━━━━━ RECORDED DATA

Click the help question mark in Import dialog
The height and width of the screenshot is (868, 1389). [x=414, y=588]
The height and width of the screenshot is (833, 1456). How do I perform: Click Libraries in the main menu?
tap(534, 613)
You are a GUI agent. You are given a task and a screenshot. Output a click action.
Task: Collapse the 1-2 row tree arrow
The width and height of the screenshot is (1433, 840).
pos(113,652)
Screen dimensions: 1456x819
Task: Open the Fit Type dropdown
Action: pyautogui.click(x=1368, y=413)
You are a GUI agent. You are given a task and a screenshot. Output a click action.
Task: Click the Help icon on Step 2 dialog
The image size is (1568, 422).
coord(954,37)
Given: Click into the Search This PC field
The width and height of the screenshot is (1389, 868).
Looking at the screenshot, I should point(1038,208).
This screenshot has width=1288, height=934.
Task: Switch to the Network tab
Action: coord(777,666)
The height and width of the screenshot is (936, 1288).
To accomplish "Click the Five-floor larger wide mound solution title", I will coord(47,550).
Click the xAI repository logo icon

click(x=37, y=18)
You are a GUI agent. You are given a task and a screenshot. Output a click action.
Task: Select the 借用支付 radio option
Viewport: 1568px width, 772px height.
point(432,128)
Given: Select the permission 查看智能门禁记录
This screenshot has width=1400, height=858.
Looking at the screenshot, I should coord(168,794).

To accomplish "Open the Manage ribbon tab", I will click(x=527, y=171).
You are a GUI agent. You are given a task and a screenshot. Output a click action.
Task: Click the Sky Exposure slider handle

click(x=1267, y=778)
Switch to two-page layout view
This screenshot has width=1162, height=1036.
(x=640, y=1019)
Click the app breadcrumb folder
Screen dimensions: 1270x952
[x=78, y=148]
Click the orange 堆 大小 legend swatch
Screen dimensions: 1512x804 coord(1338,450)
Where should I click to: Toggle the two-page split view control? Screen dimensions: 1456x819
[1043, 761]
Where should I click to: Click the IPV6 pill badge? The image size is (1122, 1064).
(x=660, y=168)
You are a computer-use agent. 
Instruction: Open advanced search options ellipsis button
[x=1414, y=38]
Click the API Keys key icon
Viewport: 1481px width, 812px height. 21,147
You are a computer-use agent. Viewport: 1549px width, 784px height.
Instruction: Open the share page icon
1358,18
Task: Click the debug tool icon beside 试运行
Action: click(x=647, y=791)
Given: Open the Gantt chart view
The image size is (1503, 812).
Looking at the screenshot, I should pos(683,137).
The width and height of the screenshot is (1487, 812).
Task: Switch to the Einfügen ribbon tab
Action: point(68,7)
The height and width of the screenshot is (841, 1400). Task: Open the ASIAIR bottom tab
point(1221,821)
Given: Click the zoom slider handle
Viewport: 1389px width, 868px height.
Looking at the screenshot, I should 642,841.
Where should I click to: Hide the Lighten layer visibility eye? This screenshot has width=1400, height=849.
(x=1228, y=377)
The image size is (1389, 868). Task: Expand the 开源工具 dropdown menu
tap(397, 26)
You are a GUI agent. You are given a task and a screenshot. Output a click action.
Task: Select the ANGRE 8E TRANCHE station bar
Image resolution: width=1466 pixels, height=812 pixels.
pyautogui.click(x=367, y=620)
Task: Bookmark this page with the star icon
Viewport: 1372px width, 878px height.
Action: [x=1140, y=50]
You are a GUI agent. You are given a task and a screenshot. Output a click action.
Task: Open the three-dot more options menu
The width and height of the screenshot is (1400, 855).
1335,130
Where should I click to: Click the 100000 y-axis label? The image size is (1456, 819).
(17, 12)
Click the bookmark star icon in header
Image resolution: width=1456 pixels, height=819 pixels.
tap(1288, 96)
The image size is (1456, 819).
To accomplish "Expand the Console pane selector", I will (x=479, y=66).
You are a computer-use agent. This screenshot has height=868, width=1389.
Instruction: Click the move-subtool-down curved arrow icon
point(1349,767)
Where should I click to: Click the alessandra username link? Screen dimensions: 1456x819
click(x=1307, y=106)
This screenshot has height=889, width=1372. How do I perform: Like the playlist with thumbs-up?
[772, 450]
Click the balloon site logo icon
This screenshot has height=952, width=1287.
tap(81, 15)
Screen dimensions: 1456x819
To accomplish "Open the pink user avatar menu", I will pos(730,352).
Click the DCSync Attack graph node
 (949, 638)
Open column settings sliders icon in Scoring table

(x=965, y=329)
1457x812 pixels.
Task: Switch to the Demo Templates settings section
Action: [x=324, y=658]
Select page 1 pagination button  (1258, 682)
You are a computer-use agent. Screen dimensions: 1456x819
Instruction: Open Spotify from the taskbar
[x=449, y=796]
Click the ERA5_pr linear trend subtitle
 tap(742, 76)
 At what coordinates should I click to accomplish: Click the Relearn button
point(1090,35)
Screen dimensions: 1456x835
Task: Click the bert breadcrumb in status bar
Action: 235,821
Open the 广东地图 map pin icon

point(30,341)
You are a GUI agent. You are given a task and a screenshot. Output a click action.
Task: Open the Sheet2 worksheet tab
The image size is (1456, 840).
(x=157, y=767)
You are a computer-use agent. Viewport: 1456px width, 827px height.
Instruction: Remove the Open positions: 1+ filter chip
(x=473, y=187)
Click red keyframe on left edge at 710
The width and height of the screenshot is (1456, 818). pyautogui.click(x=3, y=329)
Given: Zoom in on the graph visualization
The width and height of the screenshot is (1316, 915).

━━━━━━━━━━

EXERCISE: Scan the entries above and report the number of lines that contain the word "star", with no added text.

TASK OUTPUT: 2